__Provided text__:
Incomplete pass-through will increase (decrease) sales in market a and
will decrease (increase) sales in market b because supply is sunk at
this stage. The decrease (increase) in sales to market b must
necessarily be induced by an increase (decrease) in the export price in
market b. It is, however, difficult to directly compare the pass-through
coefficients under the standard elasticity pricing formula and the case
of predetermined supplies because, in the latter case, the demand
elasticity of both markets affects the degree of exchange rate
pass-through.

__Dataset content__:

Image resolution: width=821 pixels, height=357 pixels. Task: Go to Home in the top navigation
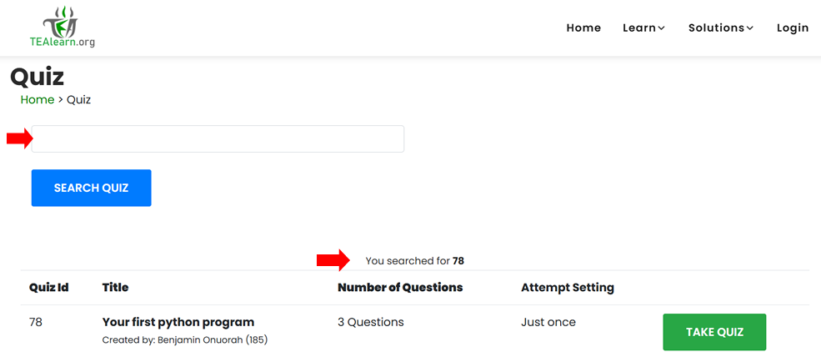[x=583, y=28]

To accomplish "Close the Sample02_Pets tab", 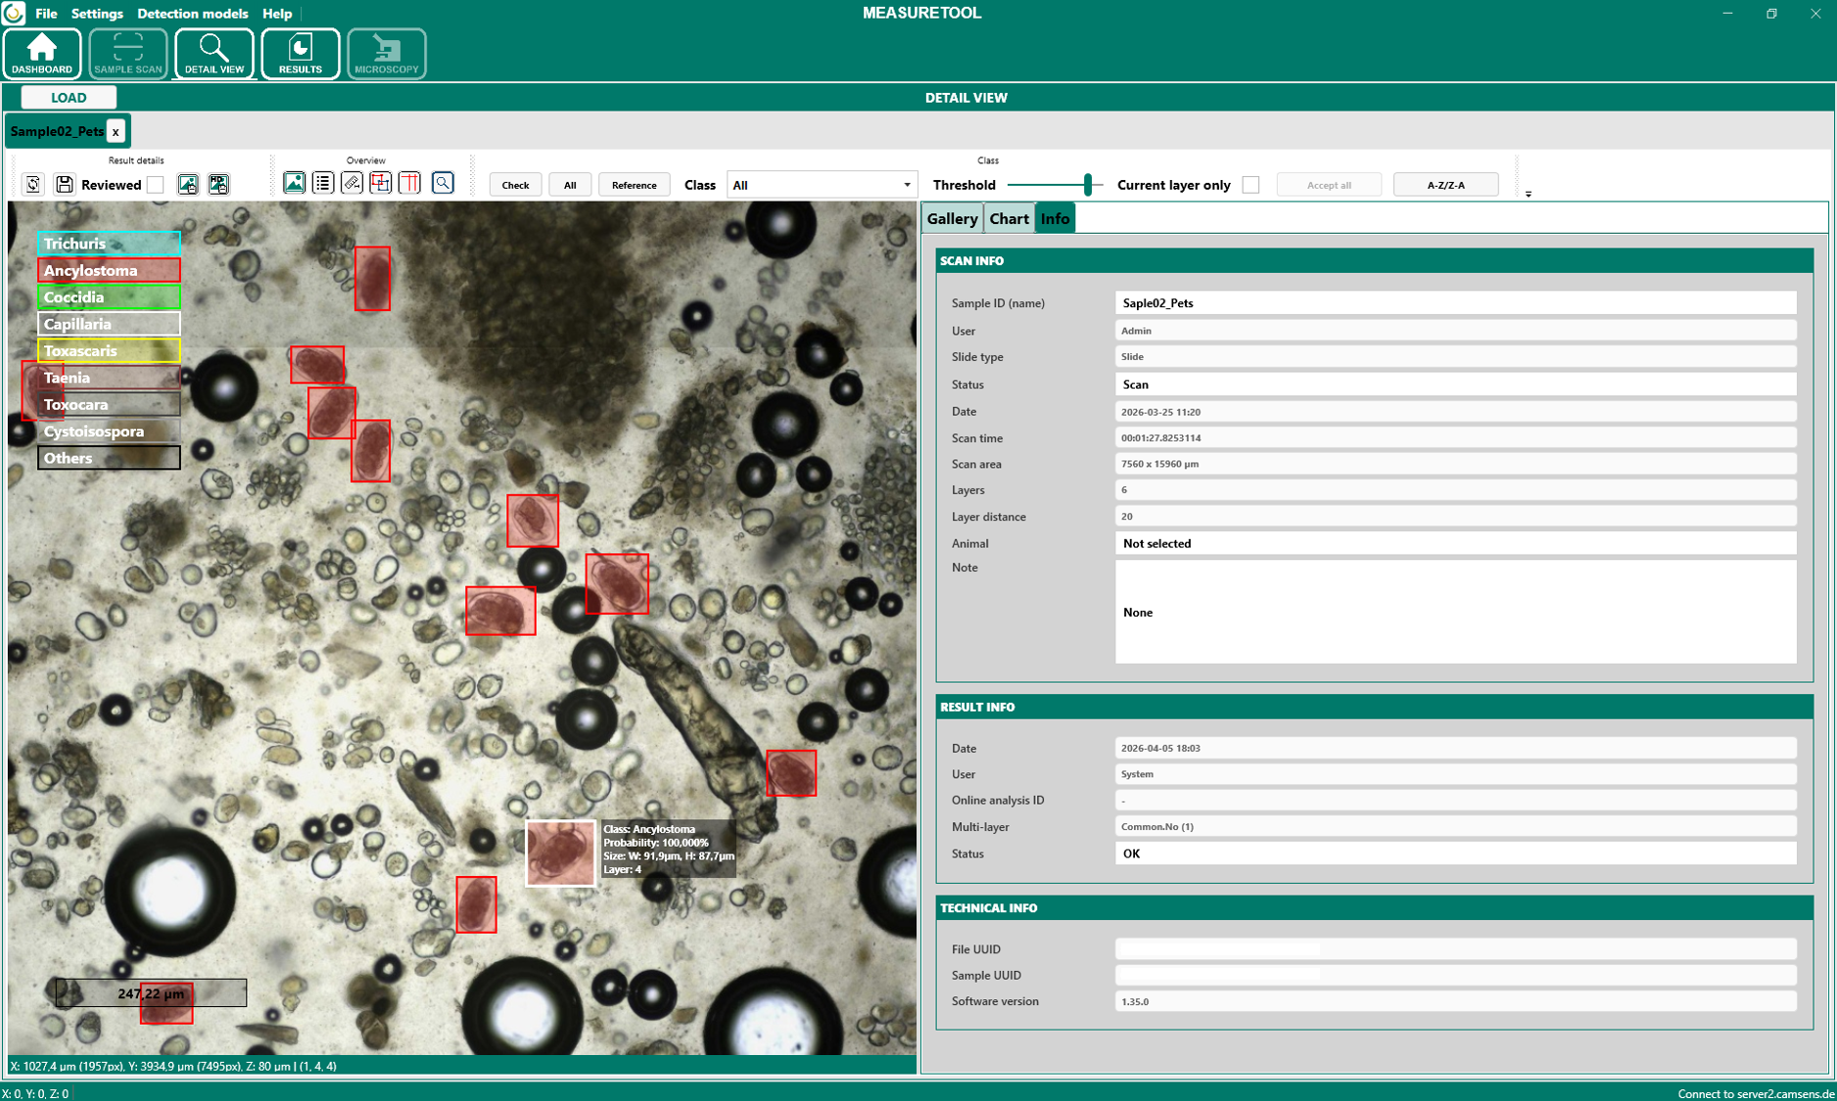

__Exercises__:
a) Rewrite the paragraph of the pass-through text that begins "Incomplete pass-through will increase" as a short bulleted list that keeps its main facts.
b) For each statement, say whether it agrees with the pass-through text, and quote the words that decide it.
(i) Supply is sunk at the stage being described.
(ii) It is easy to directly compare the pass-through coefficients under the standard elasticity pricing formula and the case of predetermined supplies.
(iii) With predetermined supplies, only the demand elasticity of market a affects the degree of exchange rate pass-through.
The listing is separate from the pass-through text and unrelated to it.

__Answers for the exercise__:
a)
- Because supply is sunk at this stage, incomplete pass-through raises (lowers) sales in market a and lowers (raises) sales in market b.
- The change in market b sales must come from a rise (fall) in the export price there.
- Pass-through coefficients under the standard elasticity pricing formula are hard to compare directly with those under predetermined supplies.
- This is because, with predetermined supplies, the demand elasticity of both markets affects exchange rate pass-through.

b)
(i) Yes: "because supply is sunk at this stage."
(ii) No: "It is, however, difficult to directly compare the pass-through coefficients"
(iii) No: "the demand elasticity of both markets affects the degree of exchange rate pass-through."